Irina Abankina, wiodący ekspert w dziedzinie edukacji, profesor Wyższej Szkoły Ekonomicznej:

— Monitorowanie jakości przyjęć na uczelnie jest najważniejszym sygnałem dla samych uczelni, ministerstw i wydziałów. Dla uczelni jest to okazja do przeanalizowania ich wyników, zobaczenia konkurentów, opiekowania się partnerami networkingowymi.Wzrost liczby przyjęć w tym roku i rozszerzenie liczby miejsc finansowanych przez państwo w regionach, zgodnie z oczekiwaniami, doprowadziły do ​​ogólnego spadku wyników USE. Ale nic radykalnego się nie wydarzyło. Co więcej, trudno porównywać z ubiegłym rokiem, rok 2020 był wyjątkowy. W ogóle nie zdałem egzaminu. A dolna część widowni, która była odcięta egzaminami, nie została odcięta. Blokada wywołała tak ciekawy efekt, gdy z jednej strony absolwenci nie spryskiwali przedmiotów niebędących podstawowymi, skupiając się wyłącznie na egzaminach. Cała grupa młodych nauczycieli przyjechała na edukację na odległość, często byli to ci sami studenci wyższych uczelni… W tym roku ponownie wprowadzono format stacjonarny, nie ma nacisku na USE, spodziewamy się spadku liczby kontrolnej . Ale z drugiej strony wprowadzono certyfikat na olimpiady, które wyjdą z konkurencji, nie odbierając miejsca pracownikom państwowym.

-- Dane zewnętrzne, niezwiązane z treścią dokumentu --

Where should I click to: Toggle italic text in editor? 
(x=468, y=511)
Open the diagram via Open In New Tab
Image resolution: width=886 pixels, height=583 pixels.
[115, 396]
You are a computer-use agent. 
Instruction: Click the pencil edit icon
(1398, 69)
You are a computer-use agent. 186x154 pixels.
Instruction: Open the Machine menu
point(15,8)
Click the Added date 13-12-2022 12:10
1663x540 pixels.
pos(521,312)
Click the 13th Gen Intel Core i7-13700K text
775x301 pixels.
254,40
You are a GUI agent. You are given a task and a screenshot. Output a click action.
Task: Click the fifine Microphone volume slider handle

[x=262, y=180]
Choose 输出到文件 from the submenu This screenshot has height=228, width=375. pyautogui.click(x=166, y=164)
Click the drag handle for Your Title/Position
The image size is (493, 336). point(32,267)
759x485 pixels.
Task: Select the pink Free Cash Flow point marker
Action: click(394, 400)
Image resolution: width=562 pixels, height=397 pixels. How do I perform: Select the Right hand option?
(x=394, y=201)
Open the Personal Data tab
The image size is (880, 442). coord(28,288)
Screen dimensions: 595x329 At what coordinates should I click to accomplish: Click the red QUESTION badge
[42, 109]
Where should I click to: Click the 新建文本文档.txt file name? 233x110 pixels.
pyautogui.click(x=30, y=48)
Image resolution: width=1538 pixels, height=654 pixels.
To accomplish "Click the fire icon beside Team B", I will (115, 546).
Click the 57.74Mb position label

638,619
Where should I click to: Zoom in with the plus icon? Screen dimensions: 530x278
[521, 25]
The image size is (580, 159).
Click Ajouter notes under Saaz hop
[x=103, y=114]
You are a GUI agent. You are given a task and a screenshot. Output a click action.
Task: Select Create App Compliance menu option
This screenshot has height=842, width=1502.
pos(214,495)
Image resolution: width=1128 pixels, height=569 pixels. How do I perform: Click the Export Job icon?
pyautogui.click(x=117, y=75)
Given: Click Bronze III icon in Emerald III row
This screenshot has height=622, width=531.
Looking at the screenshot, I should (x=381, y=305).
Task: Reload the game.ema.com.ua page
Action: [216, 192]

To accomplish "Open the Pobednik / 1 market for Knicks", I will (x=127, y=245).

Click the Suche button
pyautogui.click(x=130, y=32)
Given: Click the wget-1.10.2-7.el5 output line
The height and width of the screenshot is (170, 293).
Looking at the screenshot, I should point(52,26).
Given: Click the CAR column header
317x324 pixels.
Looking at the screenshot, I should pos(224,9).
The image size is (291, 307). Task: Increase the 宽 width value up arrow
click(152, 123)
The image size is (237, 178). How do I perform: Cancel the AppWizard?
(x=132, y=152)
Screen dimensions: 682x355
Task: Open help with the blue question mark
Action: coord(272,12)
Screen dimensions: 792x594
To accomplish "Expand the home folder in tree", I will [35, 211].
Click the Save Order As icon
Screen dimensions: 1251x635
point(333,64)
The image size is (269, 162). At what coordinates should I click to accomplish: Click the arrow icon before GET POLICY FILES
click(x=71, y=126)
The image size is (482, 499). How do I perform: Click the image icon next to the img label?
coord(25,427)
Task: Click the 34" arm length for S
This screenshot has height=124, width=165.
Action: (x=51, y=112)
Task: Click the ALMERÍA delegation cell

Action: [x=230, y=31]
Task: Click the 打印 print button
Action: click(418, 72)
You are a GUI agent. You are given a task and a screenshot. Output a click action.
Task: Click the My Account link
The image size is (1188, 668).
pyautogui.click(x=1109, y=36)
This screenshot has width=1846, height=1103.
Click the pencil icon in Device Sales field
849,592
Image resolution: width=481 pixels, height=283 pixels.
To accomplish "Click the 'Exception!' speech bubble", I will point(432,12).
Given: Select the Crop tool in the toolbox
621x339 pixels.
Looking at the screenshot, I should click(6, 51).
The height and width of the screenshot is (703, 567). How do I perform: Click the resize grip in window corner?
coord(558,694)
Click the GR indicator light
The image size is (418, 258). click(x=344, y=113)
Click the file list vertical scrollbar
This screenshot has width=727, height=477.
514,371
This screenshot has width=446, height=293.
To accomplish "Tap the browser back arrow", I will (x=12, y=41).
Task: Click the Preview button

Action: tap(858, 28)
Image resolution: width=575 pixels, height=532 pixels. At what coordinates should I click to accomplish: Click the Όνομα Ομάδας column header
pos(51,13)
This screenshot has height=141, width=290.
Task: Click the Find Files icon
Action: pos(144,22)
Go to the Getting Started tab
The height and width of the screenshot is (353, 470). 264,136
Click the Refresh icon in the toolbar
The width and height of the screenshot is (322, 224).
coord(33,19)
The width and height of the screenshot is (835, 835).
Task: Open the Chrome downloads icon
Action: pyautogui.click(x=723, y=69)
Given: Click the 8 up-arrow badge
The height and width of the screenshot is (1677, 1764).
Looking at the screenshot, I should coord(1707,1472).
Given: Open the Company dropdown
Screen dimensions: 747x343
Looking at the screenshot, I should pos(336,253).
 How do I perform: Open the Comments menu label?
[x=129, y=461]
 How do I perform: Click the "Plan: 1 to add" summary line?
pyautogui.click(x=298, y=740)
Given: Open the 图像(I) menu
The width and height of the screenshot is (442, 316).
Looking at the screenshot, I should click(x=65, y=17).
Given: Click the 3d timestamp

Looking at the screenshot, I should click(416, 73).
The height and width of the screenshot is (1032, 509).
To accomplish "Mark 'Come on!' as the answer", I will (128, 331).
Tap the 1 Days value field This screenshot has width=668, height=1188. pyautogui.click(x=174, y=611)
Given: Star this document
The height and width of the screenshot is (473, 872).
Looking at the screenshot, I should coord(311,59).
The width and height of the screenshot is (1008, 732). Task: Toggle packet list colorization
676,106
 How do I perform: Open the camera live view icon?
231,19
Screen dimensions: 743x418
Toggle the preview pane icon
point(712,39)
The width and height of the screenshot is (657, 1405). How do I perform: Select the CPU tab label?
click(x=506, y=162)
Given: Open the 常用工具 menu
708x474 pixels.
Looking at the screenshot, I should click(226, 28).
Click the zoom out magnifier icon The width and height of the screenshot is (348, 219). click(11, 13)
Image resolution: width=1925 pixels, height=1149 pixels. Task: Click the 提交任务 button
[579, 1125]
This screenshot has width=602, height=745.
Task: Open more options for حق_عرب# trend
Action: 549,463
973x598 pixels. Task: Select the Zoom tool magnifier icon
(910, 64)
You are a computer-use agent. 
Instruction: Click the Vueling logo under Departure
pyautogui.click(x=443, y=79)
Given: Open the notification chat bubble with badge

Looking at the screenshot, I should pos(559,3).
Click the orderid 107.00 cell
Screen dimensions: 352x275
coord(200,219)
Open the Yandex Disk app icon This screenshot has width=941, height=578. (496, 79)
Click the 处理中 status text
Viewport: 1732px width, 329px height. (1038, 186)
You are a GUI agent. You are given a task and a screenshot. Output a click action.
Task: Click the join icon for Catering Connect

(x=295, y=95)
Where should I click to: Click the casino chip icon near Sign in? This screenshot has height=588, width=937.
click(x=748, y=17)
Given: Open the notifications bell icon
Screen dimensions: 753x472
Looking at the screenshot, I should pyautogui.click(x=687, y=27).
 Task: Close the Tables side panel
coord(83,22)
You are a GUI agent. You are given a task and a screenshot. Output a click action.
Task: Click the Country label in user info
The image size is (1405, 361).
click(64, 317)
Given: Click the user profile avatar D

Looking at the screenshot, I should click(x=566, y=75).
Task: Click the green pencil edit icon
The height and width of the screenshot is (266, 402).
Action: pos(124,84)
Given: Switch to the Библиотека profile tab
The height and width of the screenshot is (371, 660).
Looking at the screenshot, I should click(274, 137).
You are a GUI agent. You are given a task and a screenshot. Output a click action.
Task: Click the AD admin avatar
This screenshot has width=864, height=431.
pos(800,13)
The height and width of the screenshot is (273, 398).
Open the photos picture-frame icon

Rozszerzenie skolaryzacji w regionach wiązało się z wymogami gospodarki realnej, z popytem na miejsca pracy. Na przykład tam, gdzie brakuje nauczycieli, zwiększono miejsca budżetowe na uczelniach pedagogicznych. W nadziei, że groźne liczby dotyczące dodatniego salda migracji edukacyjnych do Moskwy, Petersburga, Kazania i innych metropolii z czasem się wyrównają. Ustanowiona zostanie równowaga siły roboczej.

Główną równowagą, którą teraz trzeba znaleźć, jest równowaga między wydatkami rządowymi na dodatkowe miejsca w budżecie a efektywnością gospodarczą. Trudność polega na tym, że moim zdaniem zdolność ludności do płacenia za wyższe wykształcenie osiągnęła granicę. A uniwersytety potrzebują inwestycji, aby przejść na cyfryzację. Np. format wykładu w pełnym wymiarze czasu wymaga potężnych komputerów, kamer cyrkularnych itp. A także koszt nowego oprogramowania, sprzętu, platform…. Należy dodać, że pod względem opłacalności z działalności badawczej, ze współpracy z biznesem uczelnie nie osiągnęły jeszcze poziomu sprzed pandemii próby z 2013 r. Dlatego należy zachować tę równowagę między konkretnymi wydatkami środków na każdego studenta, liczbą opłaconych i budżetowych miejsc. Monitoring, prowadzony corocznie od ponad 10 lat, jest bardzo pomocny w porównywaniu liczby przyjęć na studia, wskaźników „przed” i „po”.